I see two issues here. The first is the silence of the Jordanian Government about the metal codices. Since they were quite vocal about the importance of the finds initially, their subsequent silence is indeed noteworthy. My guess is that they have figured out that the codices are fakes and are just keeping quiet and hoping the whole issue goes away and spares them further embarrassment. If I am wrong, it would be helpful to hear what they do think and what they are currently doing about the codices, and to that extent I can support the central point of the letter.
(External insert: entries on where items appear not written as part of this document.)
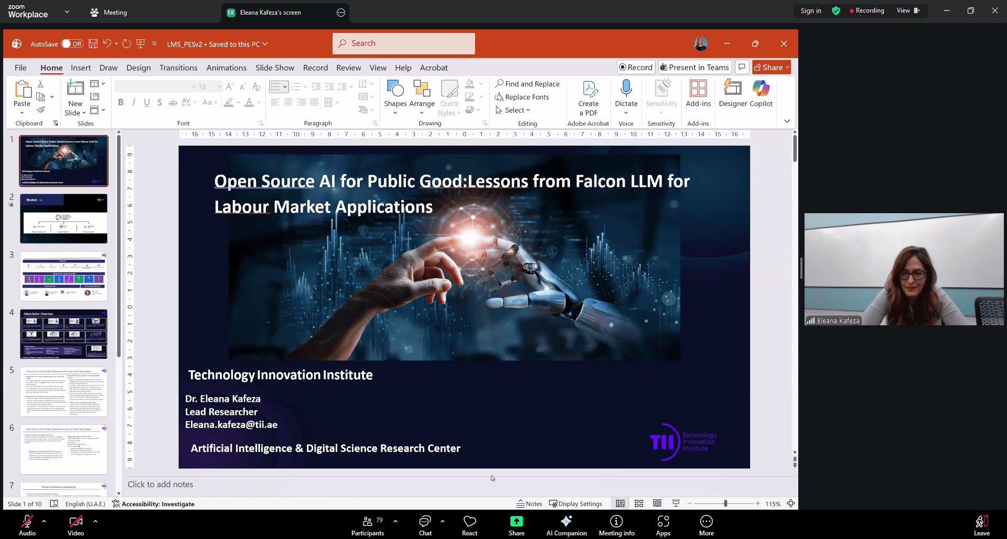Viewport: 1007px width, 539px height.
Task: Turn on Zoom Video camera
Action: 76,525
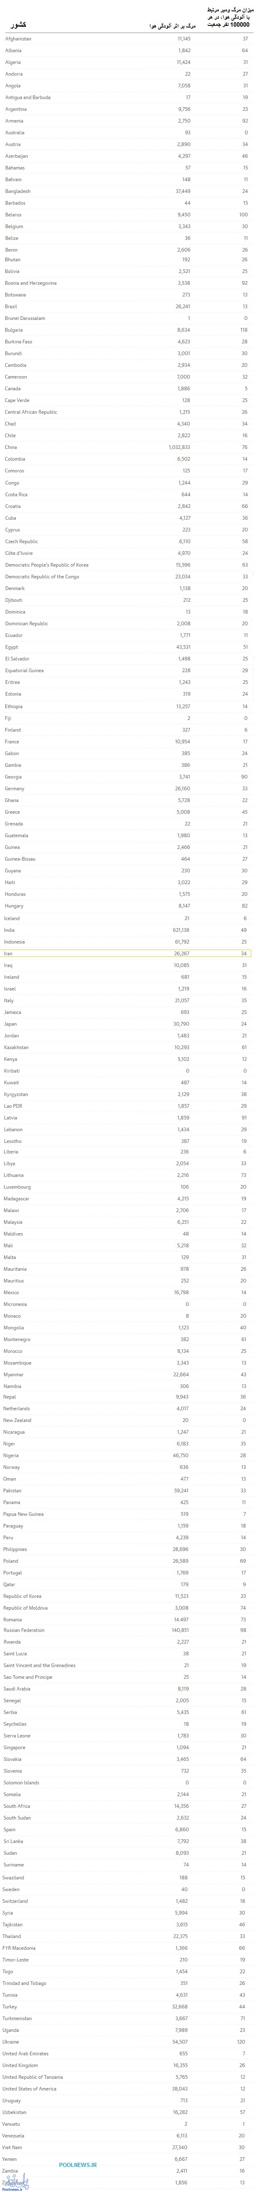Click the China country name
The width and height of the screenshot is (256, 2192).
click(11, 447)
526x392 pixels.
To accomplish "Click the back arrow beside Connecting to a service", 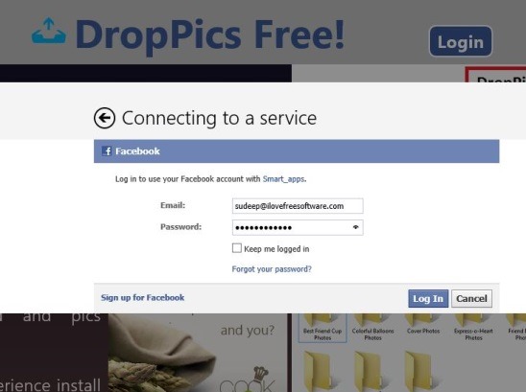I will tap(105, 118).
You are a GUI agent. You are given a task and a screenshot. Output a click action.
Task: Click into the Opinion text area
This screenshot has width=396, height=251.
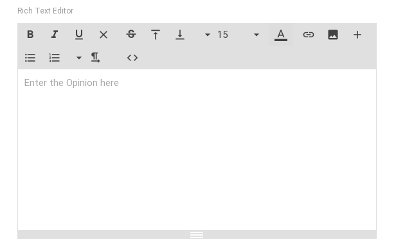click(197, 150)
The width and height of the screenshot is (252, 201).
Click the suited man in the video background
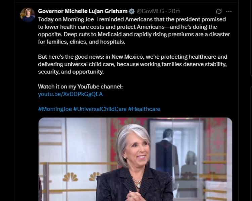[166, 151]
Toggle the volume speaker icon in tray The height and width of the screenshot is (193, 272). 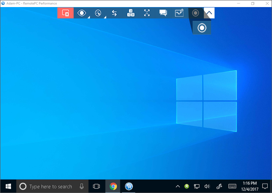[x=207, y=186]
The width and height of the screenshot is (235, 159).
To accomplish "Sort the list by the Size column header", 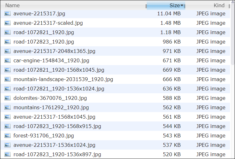I will point(166,6).
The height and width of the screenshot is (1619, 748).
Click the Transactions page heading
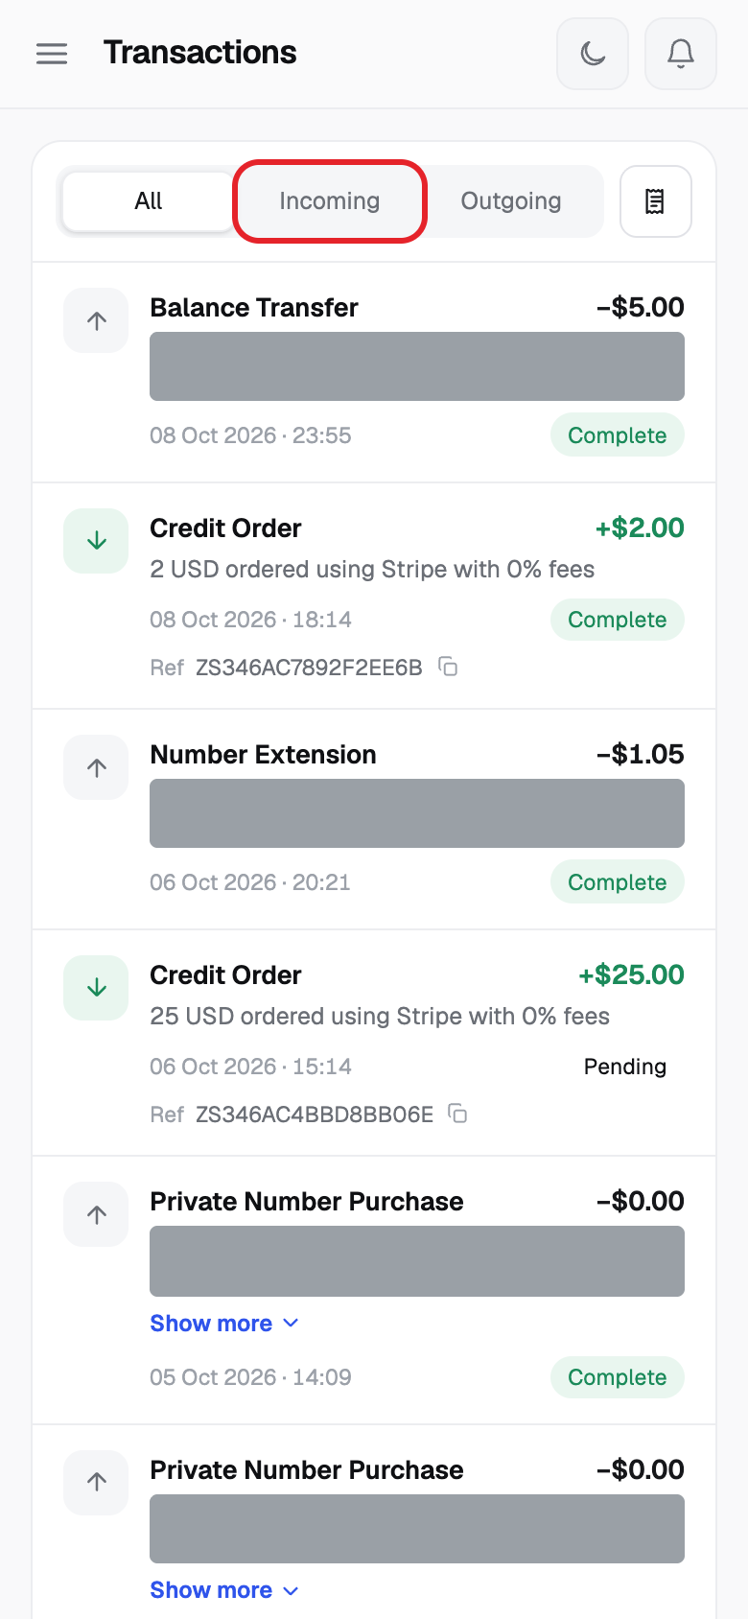coord(199,53)
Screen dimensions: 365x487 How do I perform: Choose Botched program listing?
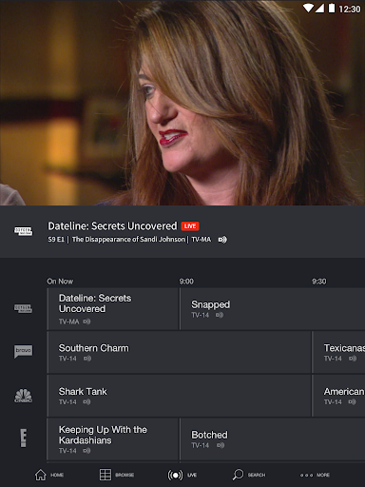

But I am not optimistic about the Jordanian authorities providing any important new information.
The second issue is the final sentence of the first paragraph of the letter: "There are many indications that these finds are not modern forgeries, but [that] possibility cannot as yet be definitively excluded."* I know of no such "many indications that these finds are not modern forgeries." Many of the codices, including the copper one [bad link now fixed - sorry!] first shown by Mr. Elkington to Classicist Peter Thonemann, are crude and obvious fakes. At least one of the lead ones seems to have been made of ancient lead, but the Oxford metallurgical report that says this (which was initially incorrectly quoted on the Jordan Codices Facebook page) also doubts that the inscribed areas on the lead went through a period of burial. In other words the evidence is consistent with old lead, which is not hard to come by, having been inscribed much more recently to make the codices. (For the report see the video here, especially from about 8:00 on. I make no judgment about how the incorrect quotation came about. See also here.)
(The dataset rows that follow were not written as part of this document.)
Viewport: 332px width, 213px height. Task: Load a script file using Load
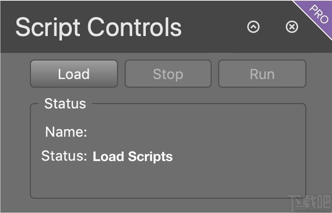tap(74, 74)
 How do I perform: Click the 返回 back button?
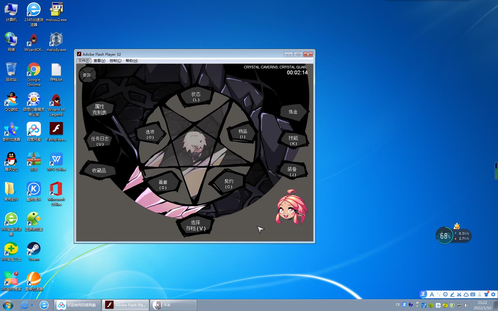(x=87, y=75)
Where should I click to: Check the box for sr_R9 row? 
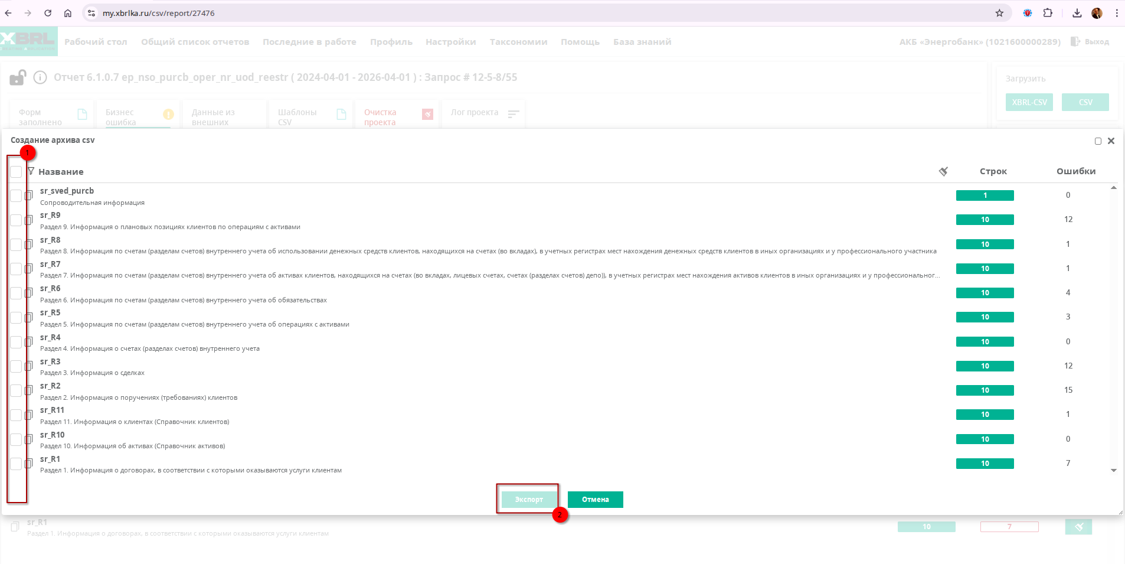click(x=16, y=220)
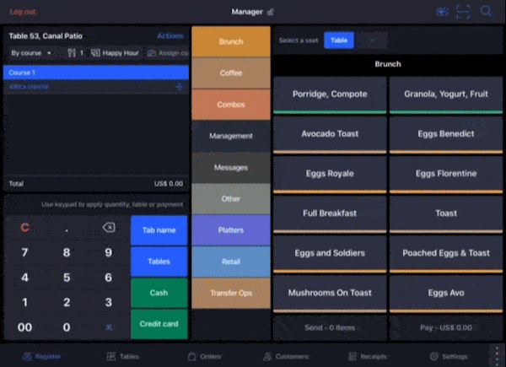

I have collected the evidence that the codices are fakes here and here (with links), further discussion of which you can find here, here, and here. The last two and most recent posts were written nearly a year ago. No one has ever systematically addressed my points to show where I am wrong. There is every indication that these objects are modern forgeries (i.e., made within the last century or so, and some indubitably much more recently). In other words, unless stunning revelations were made at this SOTS meeting which have subsequently been kept very quiet, there is no basis for that sentence in the letter and I would not have put my name to it.
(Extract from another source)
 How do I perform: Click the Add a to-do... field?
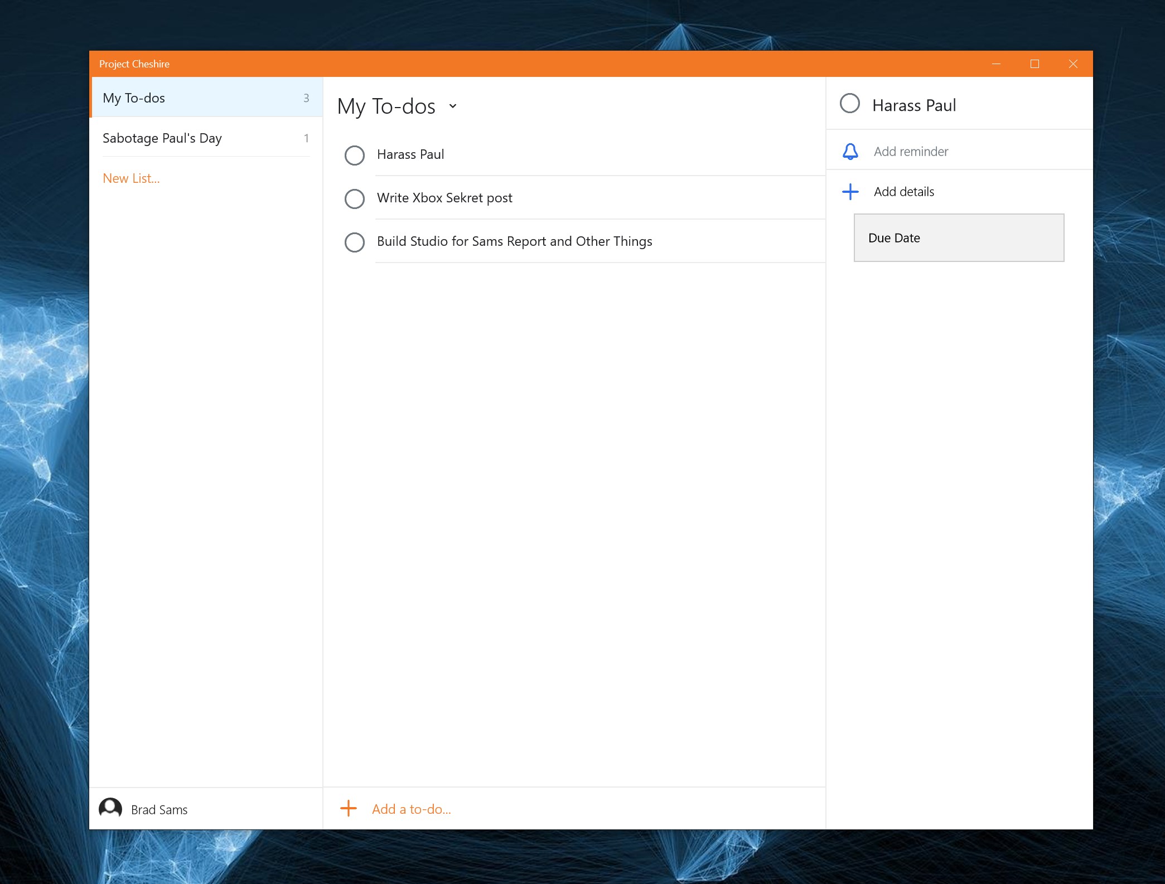[412, 809]
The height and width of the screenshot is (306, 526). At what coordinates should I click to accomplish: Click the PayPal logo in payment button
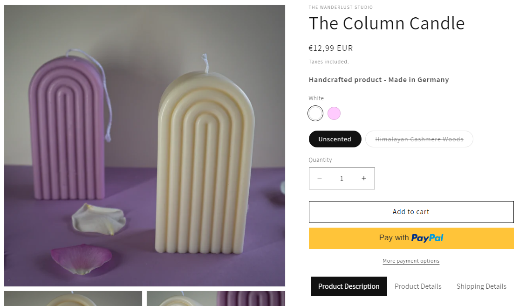click(x=427, y=238)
If there were real evidence that these metal codices are genuine ancient artifacts, there has been ample time for it to have been published in the peer-review journals in the last year. Since it hasn't, I take it that such evidence is wanting. Of course the possibility that some of them somewhere are genuine cannot be definitively excluded, but at this point the contingency is so remote as to be uninteresting.
My most recent posts involving the fake metal codice are here and here. Their links should lead you back through the whole labyrinth of posts on the subject going back to March of 2011.
I know I am repeating myself here, but unless and until someone comes up with some new, interesting information, there isn't a lot more to say. Efforts to revive the discussion should be resisted unless such new information is produced.
*I correct the quotation based on the scan of the original.